Kevin killed the call, se
t his cell phone onto the coffee table and rolled his thumb and forefinger against the bottom of the third finger on his left hand. It hadn’t been the only time he’d done that when he knew better; he was glad that he hadn’t done it at work because then he’d have felt more foolish than he did now.
He exhaled, glanced down at the thin white line hugging the third finger on his left hand and bit down on his bottom lip. It’d become a routine reflex for him to reach down and spin the phantom wedding band around his finger because it made perfect sense. Now it was just a reminder of the many things he’d lost along the way.

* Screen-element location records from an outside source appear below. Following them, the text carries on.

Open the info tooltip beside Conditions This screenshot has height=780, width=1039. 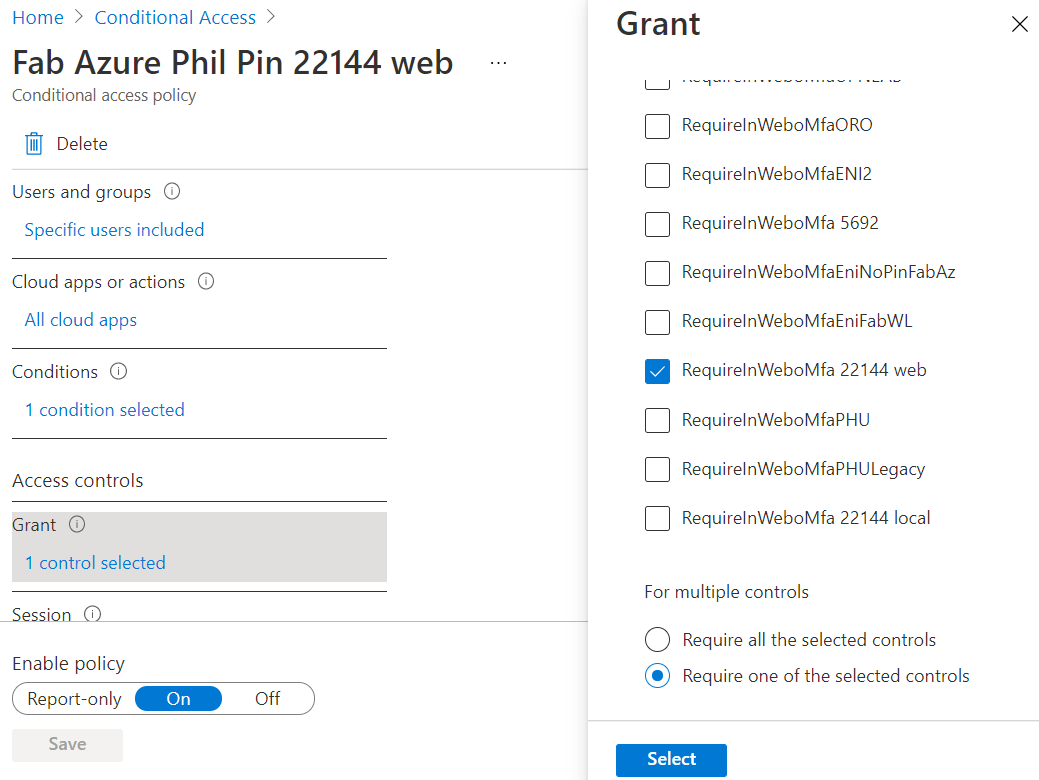point(118,371)
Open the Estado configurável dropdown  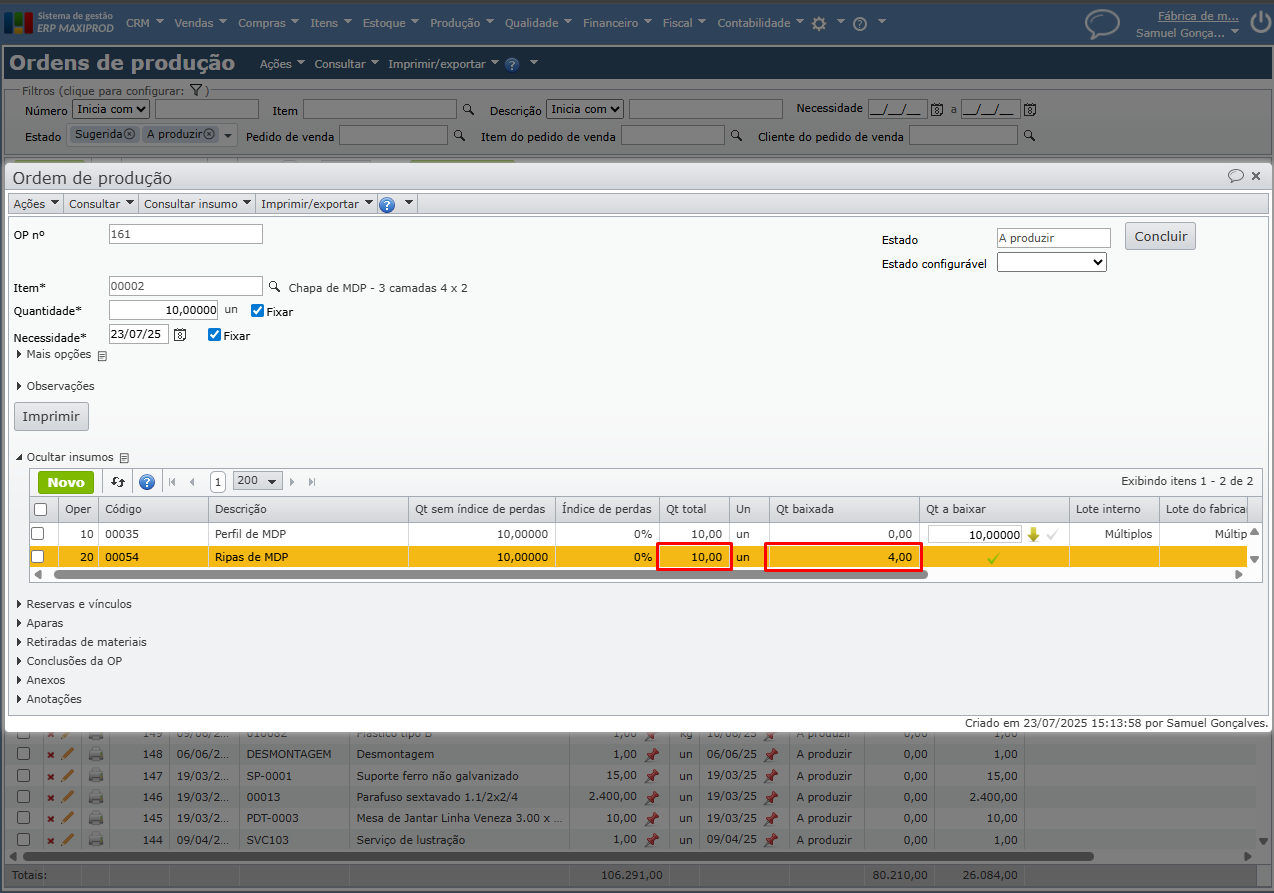tap(1052, 263)
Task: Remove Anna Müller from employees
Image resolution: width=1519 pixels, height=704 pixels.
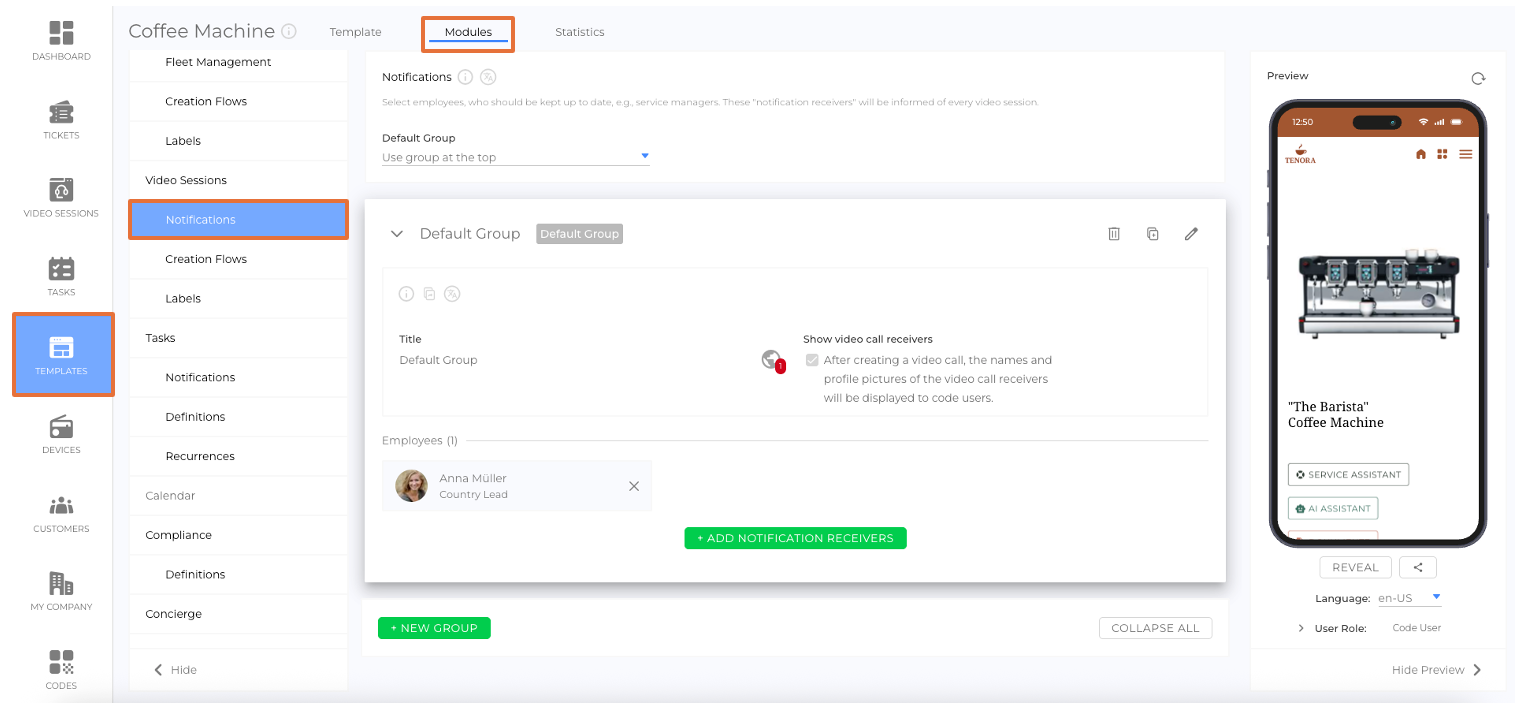Action: point(633,486)
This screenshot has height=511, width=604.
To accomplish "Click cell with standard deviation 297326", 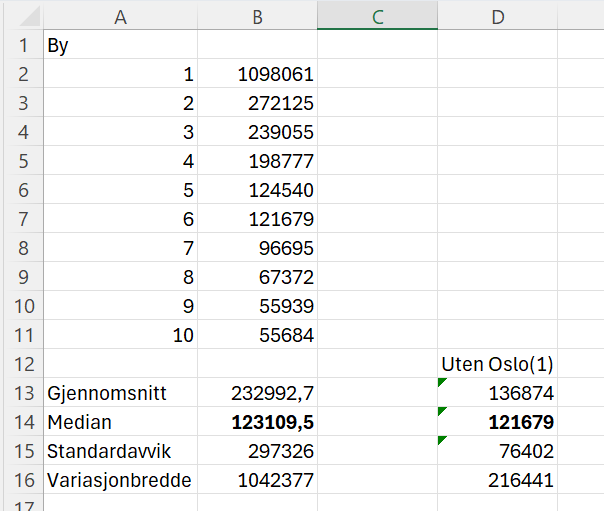I will (x=257, y=451).
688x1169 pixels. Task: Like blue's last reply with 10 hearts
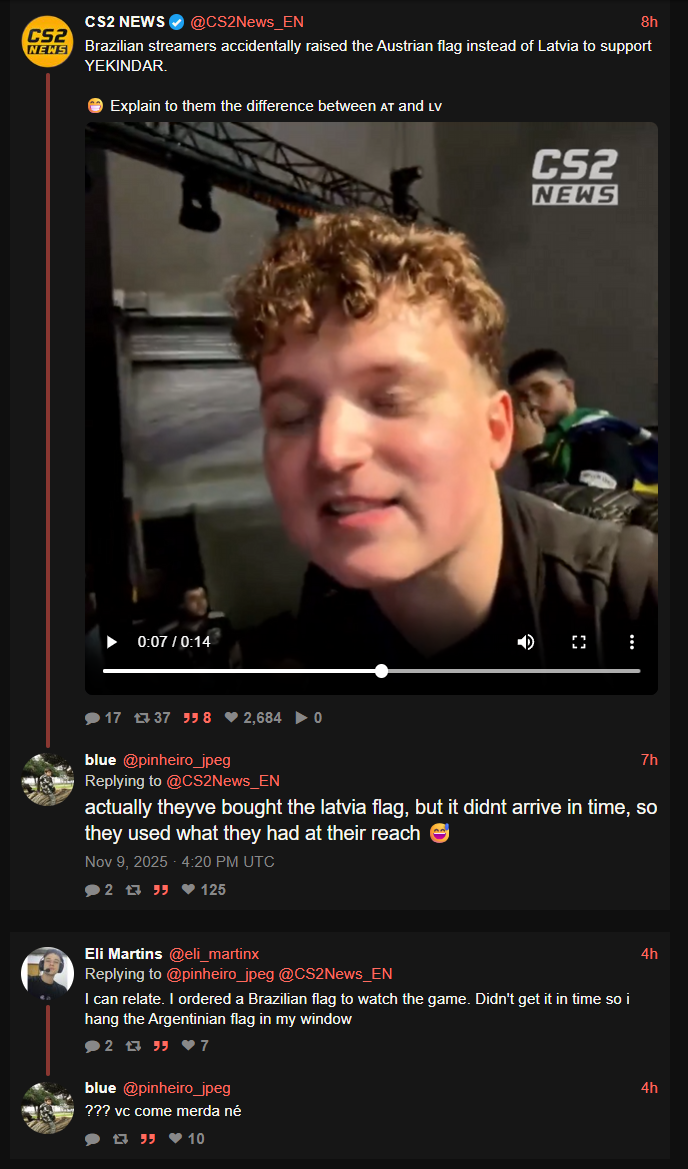click(176, 1138)
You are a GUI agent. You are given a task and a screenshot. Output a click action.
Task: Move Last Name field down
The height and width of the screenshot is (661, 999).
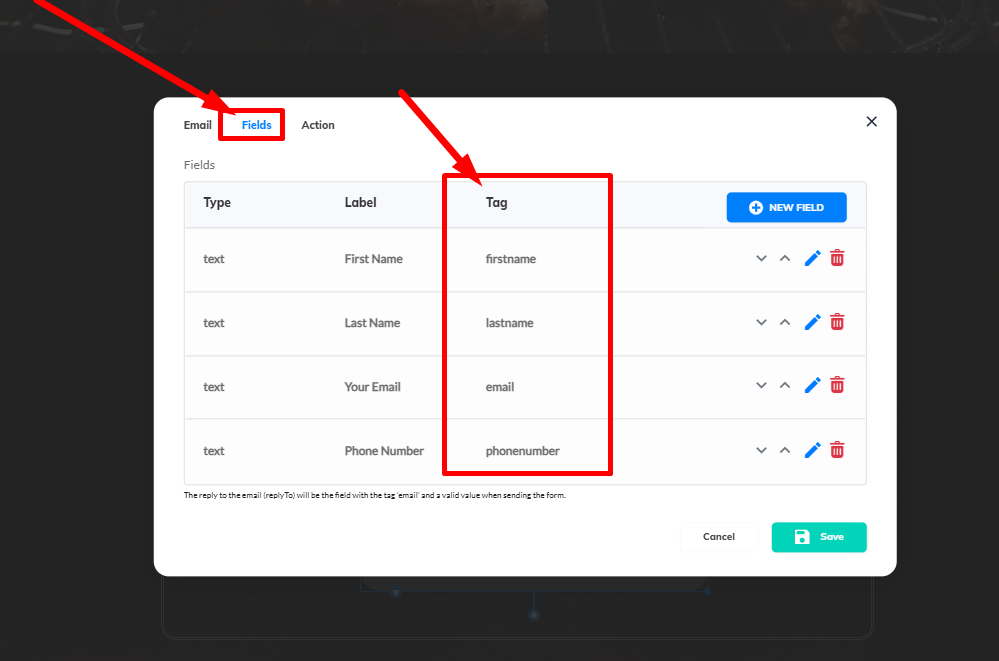pos(761,322)
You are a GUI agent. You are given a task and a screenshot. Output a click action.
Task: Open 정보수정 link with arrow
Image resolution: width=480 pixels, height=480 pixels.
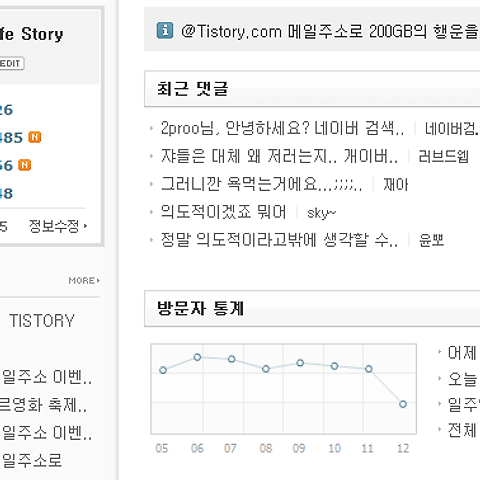[58, 226]
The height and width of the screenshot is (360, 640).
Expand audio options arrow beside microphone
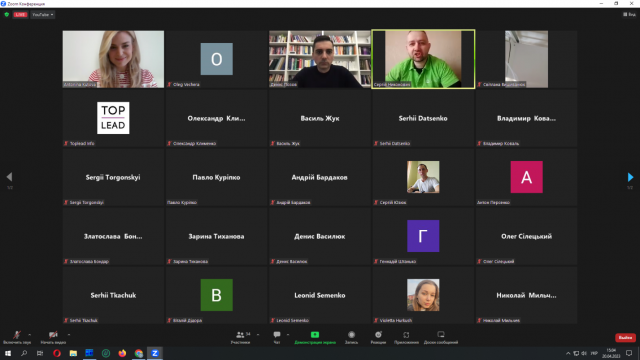29,335
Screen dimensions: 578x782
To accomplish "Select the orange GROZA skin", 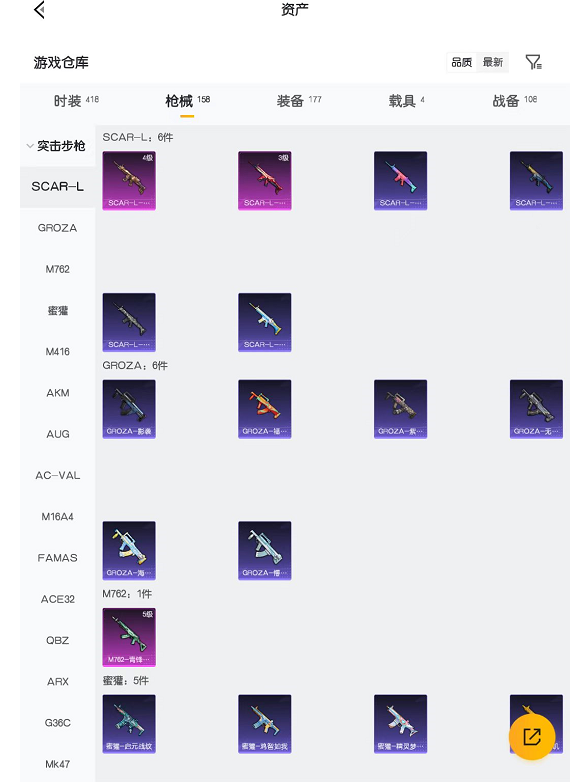I will tap(265, 409).
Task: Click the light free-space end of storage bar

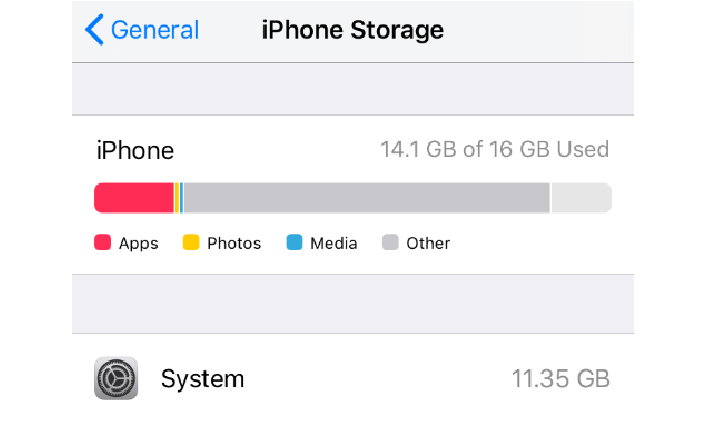Action: (581, 198)
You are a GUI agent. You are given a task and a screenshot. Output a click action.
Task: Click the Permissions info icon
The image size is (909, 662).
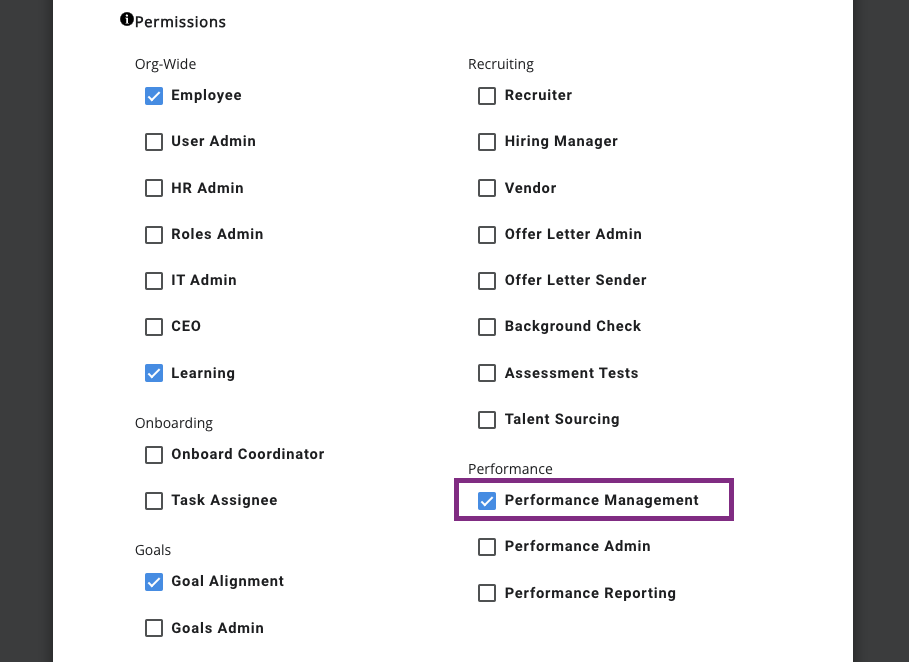(126, 20)
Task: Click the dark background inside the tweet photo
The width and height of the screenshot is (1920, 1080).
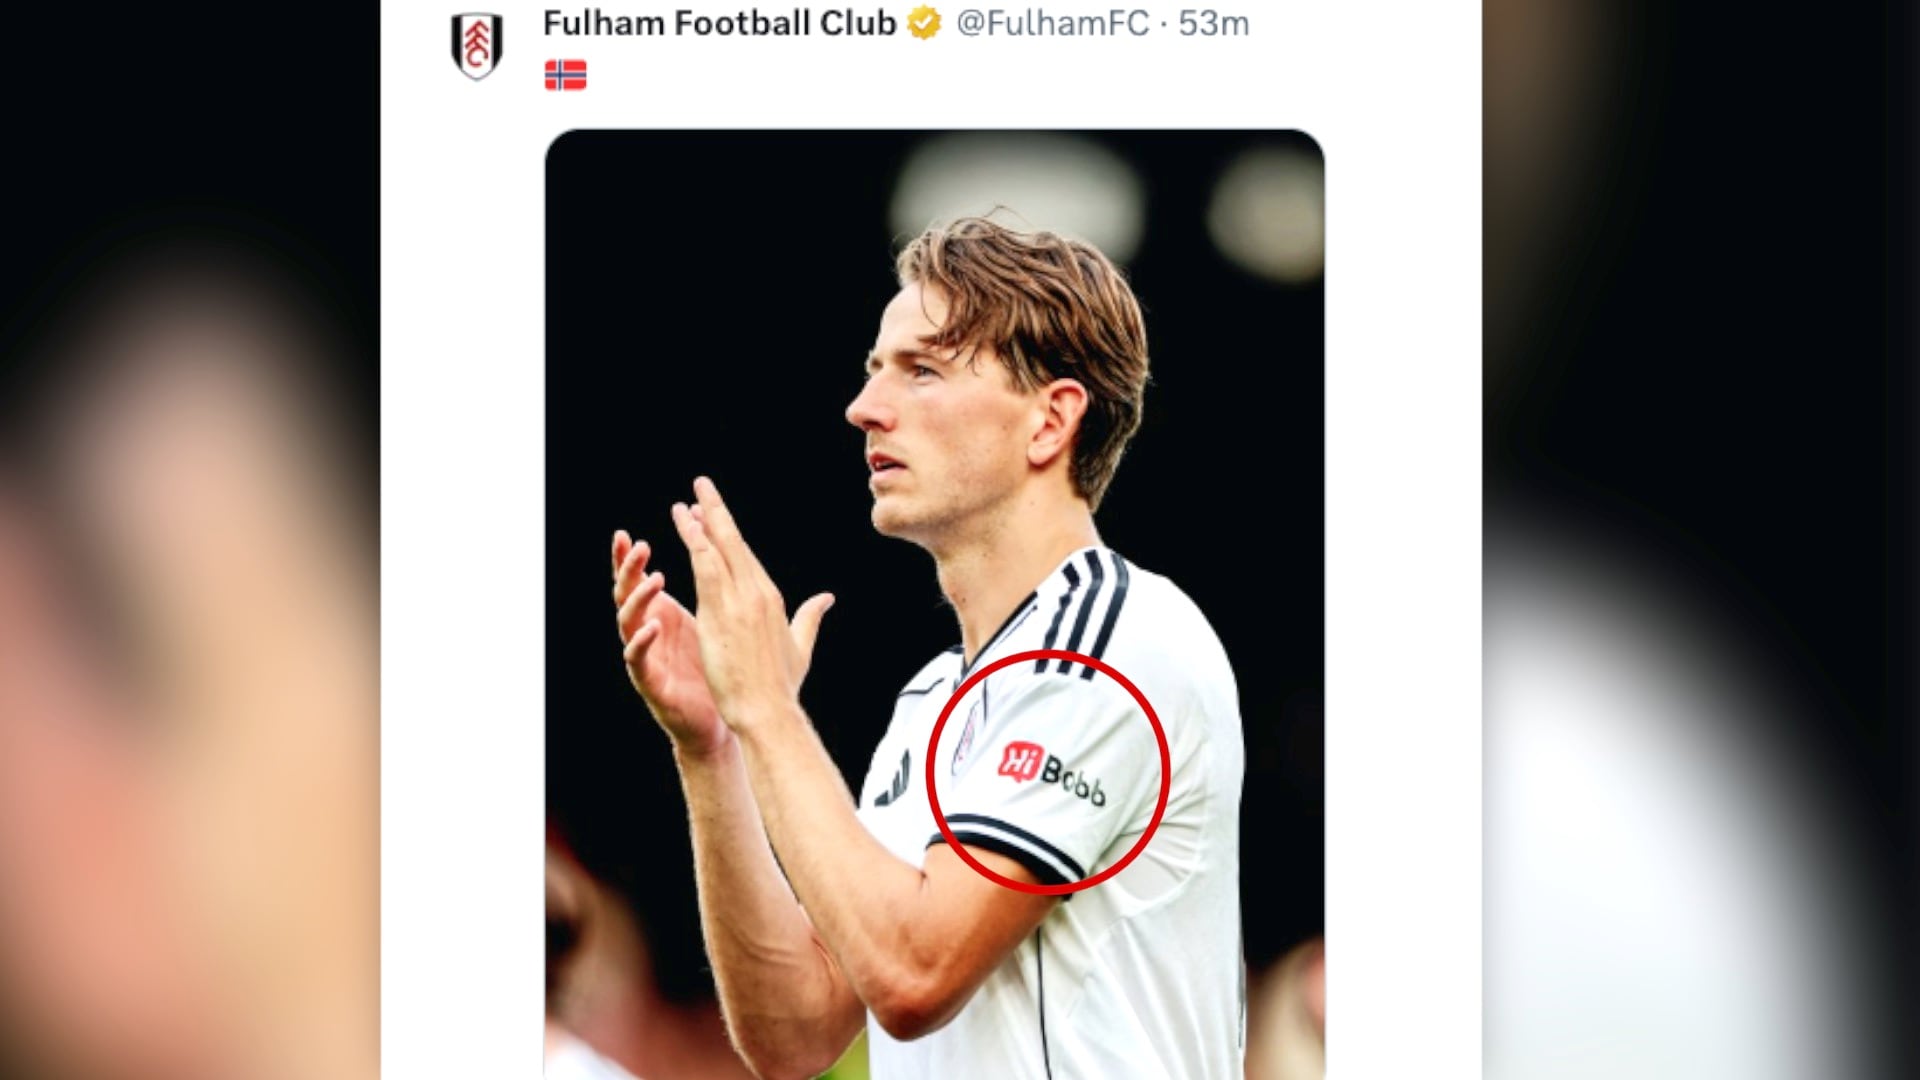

He’d been making a lot of promises to his friends lately but he’d been taking a few of them back for personal reasons; broken promises were irreplaceable. He knew at some point he’d have to break off the chains of his self-inflicted isolation and take the time to smell the roses. He could do that whenever he wanted but not in the same way his friends had; he preferred pizza and a movie to ingesting large amounts of alcohol and grinding your pelvis against a complete stranger under the sounds of incoherent music (or at least that’s what they’re even calling music these days) spewing from a coin-operated jukebox. He’d chosen a sheltered life because without Terri didn’t think he had a life at all.
He drained his water bottle and thought long and hard about the promises he made, he leaned back on the couch and watched television.
3
THE next morning, Kevin opened his eyes and glanced at the dust motes dancing amongst the shafts of sunlight pouring through his bedroom curtains. He rolled over, glanced at his alarm clock and felt neither surprised nor confused about having woke up at eight-fifteen. There was something, however, he wished he could have back even if it were for just one day.
For the past seven years Terri had always greeted him by massaging his chest with her hand or by planting a soft kiss on his cheek, followed by her patent pearly-white smile. Mornings like that were just a thing of the past, tiny sleep-induced sensations that dissipated like soap bubbles seconds before he opened his eyes and long after the tears poured down his cheeks. As much as he expected to feel those same sensations, his internal alarm had kicked in minutes long before his bedside clock had.